Less Haste, More Speed

Data-focused teams can stand out in businesses as strange - especially those managing big data sets. Why do they take so much longer to deliver features or bug fixes than the web team? Why does transforming historical data take weeks, where major changes to a user journey can take half the time?

A harsh environment

In my experience, data engineering is less forgiving than many other parts of modern development. The margin for error is less because - over enough data - the impact of mistakes on a task’s delivery time are exaggerated.

Bugs that make it to production are often worse.

In many cases, a mobile app team can release a bug fix, and be happy that upgrading customers can access the feature as intended. If your ingest pipeline has a bug that leads to dubious data, however, you need a forward-facing fix and to fix the data that’s already arrived.

There are lots of ways to avoid these issues - today I want to focus on just one practice.

The discipline to focus on a subset

When faced with a data set too large to practically work on, most data engineers will recognise you need a subset. Maybe you pick one week, or maybe a sample of 1/10,000 would be more representative.

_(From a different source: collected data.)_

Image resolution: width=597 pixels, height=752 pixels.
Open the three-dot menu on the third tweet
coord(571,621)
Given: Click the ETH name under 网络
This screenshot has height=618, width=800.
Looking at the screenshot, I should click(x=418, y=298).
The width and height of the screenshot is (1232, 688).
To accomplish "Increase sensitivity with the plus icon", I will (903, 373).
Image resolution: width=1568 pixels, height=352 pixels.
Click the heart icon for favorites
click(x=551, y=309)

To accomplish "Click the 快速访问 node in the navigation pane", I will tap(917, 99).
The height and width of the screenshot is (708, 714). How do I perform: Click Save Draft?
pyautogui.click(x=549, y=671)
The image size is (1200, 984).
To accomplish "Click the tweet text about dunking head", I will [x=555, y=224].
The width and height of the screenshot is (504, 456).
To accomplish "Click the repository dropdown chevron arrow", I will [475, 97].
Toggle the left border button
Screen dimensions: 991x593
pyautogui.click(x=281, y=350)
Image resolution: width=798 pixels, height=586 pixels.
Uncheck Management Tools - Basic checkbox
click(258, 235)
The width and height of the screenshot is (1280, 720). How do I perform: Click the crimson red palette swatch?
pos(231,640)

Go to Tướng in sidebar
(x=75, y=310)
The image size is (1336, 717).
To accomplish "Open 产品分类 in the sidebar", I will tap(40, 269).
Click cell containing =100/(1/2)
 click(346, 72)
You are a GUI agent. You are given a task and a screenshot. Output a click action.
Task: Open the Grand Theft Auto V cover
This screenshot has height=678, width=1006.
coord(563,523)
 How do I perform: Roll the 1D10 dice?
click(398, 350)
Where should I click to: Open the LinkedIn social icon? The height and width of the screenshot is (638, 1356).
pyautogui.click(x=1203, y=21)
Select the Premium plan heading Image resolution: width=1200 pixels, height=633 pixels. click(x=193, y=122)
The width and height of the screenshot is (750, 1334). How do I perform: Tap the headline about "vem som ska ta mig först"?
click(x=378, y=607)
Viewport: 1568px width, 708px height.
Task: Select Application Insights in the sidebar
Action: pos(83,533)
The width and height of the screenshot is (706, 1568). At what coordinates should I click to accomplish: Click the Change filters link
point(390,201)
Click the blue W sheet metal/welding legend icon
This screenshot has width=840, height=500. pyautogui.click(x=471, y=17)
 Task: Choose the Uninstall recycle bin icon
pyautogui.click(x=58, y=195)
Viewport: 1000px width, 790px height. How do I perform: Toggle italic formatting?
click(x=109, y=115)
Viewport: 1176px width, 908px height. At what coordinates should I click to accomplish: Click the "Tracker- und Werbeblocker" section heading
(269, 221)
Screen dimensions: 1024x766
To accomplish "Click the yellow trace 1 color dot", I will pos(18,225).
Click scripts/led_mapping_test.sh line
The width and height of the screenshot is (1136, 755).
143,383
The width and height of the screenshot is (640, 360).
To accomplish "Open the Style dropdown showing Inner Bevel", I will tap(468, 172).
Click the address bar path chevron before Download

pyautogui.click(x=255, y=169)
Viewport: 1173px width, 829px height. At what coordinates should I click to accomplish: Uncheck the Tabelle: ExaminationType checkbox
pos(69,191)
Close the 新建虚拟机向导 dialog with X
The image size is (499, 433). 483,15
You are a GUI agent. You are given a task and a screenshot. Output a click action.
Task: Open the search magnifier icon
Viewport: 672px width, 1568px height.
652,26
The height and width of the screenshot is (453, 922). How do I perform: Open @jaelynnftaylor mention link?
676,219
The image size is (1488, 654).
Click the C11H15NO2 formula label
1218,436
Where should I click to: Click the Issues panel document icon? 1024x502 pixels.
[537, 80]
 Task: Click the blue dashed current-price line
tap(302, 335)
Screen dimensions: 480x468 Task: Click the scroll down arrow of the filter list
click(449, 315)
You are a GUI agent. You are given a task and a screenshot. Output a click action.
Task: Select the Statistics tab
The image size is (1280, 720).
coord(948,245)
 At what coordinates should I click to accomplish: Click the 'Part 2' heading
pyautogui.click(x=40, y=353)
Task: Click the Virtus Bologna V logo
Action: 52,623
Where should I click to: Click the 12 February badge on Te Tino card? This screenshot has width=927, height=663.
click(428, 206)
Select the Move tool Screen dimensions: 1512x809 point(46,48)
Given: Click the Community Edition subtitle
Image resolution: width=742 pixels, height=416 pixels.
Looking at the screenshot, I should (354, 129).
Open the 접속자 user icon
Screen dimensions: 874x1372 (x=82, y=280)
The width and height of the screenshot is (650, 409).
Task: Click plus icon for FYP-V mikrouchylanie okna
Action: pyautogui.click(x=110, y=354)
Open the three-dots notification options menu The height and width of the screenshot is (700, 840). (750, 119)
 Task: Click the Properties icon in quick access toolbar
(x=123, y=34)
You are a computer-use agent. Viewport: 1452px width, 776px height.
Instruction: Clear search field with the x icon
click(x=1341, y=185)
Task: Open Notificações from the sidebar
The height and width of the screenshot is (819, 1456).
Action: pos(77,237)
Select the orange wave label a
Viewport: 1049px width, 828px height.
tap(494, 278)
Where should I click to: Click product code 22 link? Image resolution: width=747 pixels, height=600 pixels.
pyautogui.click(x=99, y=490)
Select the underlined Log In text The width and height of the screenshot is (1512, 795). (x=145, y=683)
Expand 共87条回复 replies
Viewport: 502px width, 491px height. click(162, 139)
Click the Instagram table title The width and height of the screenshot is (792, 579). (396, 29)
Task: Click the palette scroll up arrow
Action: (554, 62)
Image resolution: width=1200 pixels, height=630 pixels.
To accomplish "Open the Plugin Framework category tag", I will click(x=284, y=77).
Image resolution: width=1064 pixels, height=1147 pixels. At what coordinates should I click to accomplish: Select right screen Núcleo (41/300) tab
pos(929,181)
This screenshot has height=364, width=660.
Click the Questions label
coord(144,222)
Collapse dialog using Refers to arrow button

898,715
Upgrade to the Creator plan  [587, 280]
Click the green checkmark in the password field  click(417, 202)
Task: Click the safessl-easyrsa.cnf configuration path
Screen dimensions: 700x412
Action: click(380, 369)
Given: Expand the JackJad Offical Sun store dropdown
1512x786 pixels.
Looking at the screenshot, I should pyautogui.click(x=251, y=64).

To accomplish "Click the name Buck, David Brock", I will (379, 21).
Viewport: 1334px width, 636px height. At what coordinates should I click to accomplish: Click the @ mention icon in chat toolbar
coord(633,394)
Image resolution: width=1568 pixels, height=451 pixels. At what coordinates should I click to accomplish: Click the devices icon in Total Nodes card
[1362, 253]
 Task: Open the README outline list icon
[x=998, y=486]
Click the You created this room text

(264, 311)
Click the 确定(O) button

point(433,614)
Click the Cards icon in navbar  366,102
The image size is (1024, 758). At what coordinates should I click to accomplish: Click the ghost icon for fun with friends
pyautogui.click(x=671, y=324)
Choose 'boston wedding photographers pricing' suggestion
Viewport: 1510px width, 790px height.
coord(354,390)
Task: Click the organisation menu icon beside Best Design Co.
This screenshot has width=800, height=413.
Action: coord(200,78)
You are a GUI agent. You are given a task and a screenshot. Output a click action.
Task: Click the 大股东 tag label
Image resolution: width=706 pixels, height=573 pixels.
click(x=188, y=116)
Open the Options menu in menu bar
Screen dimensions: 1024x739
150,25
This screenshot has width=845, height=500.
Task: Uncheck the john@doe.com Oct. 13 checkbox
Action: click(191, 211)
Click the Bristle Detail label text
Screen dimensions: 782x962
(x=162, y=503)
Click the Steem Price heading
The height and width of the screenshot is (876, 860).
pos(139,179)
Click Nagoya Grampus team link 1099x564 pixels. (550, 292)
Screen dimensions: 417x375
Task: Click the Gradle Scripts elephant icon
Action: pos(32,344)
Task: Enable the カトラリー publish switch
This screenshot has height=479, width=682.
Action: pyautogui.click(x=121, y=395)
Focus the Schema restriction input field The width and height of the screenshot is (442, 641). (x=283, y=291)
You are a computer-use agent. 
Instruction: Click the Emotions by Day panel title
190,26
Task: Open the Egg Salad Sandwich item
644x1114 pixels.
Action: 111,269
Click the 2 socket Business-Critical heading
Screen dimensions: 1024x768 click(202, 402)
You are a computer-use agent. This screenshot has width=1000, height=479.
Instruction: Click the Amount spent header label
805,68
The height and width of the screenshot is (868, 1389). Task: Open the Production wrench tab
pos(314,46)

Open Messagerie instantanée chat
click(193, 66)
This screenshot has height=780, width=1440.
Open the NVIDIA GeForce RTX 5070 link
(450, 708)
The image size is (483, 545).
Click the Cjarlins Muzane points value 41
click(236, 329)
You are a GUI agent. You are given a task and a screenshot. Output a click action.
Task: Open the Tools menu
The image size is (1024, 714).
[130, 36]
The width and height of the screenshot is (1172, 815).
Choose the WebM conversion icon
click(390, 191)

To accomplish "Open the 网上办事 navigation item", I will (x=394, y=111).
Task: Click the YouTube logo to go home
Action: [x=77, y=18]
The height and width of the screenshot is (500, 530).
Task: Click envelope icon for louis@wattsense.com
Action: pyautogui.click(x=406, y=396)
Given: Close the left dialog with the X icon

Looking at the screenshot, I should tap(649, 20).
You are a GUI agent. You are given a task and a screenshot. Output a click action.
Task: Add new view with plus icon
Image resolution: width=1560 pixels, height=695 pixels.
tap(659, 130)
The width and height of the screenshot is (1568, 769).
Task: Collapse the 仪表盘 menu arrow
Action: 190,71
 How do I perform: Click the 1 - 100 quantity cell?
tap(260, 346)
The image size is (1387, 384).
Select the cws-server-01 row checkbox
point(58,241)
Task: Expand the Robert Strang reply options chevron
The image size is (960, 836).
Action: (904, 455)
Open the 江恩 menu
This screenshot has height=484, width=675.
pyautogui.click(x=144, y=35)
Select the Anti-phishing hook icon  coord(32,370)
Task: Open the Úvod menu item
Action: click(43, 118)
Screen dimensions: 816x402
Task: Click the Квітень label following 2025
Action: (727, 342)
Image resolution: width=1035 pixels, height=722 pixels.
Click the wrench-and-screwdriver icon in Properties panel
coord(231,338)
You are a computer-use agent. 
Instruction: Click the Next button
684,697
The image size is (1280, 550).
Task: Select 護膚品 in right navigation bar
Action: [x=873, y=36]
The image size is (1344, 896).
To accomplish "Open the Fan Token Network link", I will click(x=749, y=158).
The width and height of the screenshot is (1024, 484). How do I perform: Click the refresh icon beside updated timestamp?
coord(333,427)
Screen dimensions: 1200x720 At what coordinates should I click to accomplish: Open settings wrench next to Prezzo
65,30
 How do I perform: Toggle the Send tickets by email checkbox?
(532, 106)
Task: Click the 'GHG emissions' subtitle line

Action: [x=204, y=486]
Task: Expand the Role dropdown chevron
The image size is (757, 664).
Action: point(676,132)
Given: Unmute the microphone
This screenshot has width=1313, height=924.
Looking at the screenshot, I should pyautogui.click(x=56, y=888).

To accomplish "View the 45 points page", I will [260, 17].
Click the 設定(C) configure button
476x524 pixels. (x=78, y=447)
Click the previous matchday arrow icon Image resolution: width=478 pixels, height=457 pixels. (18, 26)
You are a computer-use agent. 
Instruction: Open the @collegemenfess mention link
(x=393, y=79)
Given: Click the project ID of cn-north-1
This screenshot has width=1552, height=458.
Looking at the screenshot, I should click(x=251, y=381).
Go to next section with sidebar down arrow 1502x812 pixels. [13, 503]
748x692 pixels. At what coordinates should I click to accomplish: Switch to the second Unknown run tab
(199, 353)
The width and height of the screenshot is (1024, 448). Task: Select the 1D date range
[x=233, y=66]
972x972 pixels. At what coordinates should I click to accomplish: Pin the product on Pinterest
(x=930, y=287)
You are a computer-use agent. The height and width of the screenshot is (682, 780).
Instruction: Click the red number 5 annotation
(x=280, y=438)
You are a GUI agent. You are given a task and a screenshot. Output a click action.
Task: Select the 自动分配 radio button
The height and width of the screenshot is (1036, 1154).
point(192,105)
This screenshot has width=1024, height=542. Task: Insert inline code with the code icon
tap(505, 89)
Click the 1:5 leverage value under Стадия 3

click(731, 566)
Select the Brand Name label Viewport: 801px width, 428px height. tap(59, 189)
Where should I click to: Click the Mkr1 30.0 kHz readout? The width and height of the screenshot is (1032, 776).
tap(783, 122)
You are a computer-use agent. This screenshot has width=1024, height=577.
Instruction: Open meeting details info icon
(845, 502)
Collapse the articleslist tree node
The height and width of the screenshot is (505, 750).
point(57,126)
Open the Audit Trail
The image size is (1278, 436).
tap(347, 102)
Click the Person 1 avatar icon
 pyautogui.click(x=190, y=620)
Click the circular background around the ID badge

Against that subset, you can try out your transformation or query; building it incrementally & questioning your intermediate results each step of the way. This gives you a (fairly) high-quality, tight feedback loop.

The place where junior (and some more experienced) engineers tend to stray is in moving on from that subset too early. If your work isn’t trivially straightforward, there are always edge-cases to eliminate. Foundational assumptions you might not have considered.

Have you accounted for null values (is the field nullable at all)?

If you’re dealing with time-series data, are all of the timestamp fields definitely for UTC? Are the timestamps provided by the server or are clients providing them? How could they be off?

Is your text substring search on that mass extract of log-data case-insensitive? How can you test that?

These questions want to be answered before you expand to the larger dataset. less haste, more speed.

… in their hearts…

Most data engineers know this, but many - especially when mentally exhausted or put under pressure - will choose to skip ahead early. Especially if an update feels minor.

Is that you? Or are you rushing your team for a short-term result? Is your team overloaded tasks & context switches that damages their focus?

If you find tasks dragging out because of botched attempts on full data sets, those questions are worth reflecting on.